Ciruce Accelerant book cover
Ciruce Movahedi-Lankarani is the Farhang Foundation Early Career Chair in Iranian Studies and Assistant Professor of Middle East Studies and Environmental Studies at the University of Southern California. Ciruce studies modern Iran, focusing on the country’s recent history through the interwoven perspectives of technology, development, and the environment.

Ciruce’s first book, titled Accelerant: Energy Infrastructures and the Natural World in Making Modern Iran (Stanford: Stanford University Press, 2026), studies the history of natural gas in twentieth-century Iran. It follows the movement of the resource from underground reservoirs through infrastructures of refining and distribution into everyday life, in the process tracing the interconnections of development planners, oil firms, industrialists, engineers, consumers, mountain ranges, sedimentary rock layers, and natural gas itself. At the heart of the book is an exploration of how the material properties of Iran’s vast natural gas resources, Iran’s topography and geology, and the infrastructures used to exploit fossil fuels all influenced competing notions of progress, modernity, prosperity, and the environment in the country during a period of self-conscious modernization. Drawing upon perspectives in Middle Eastern history, energy history, science and technology studies, and political ecology, the book contributes to our knowledge of development in modern Iran, the creation of fossil fuel energy systems in the Global South, and the role of resource nationalism in the creation of intensive hydrocarbon energy regimes. By linking debates on environmental change to the politics of resource extraction in Iran, Accelerant sheds light on the sociopolitical significance of energy infrastructures in the creation of industrialized societies in the modern Middle East.

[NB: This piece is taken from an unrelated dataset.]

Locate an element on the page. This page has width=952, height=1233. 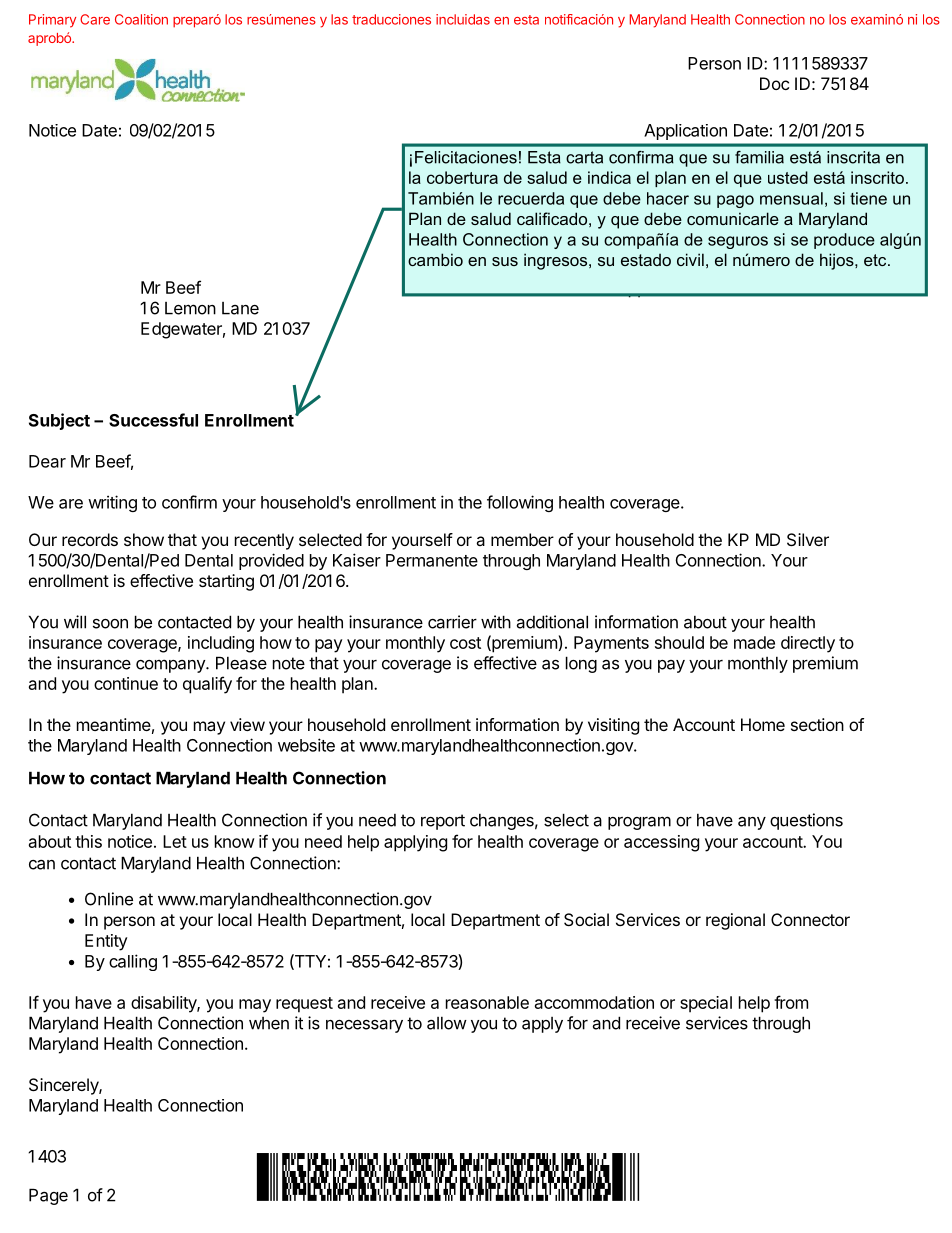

Ciruce’s second research project addresses petrochemicals and their place in the construction of industrialized lifeways and environments in Iran and the Global South. Eschewing the focus on energy and revenues that has marked much of the scholarship on petroleum, the project seeks to understand how Iranian petrochemicals have shaped both the country’s own development as well as those societies to which they were exported. More than an account of an industry and its political economy, I aim to shed light on the largely untold history of the petrochemical-saturated world we inhabit, studying how people in Iran and elsewhere have come to depend upon—even desire—industrialized cycles of life and death that are structured by petroleum-based fertilizers, plastics, and pharmaceuticals.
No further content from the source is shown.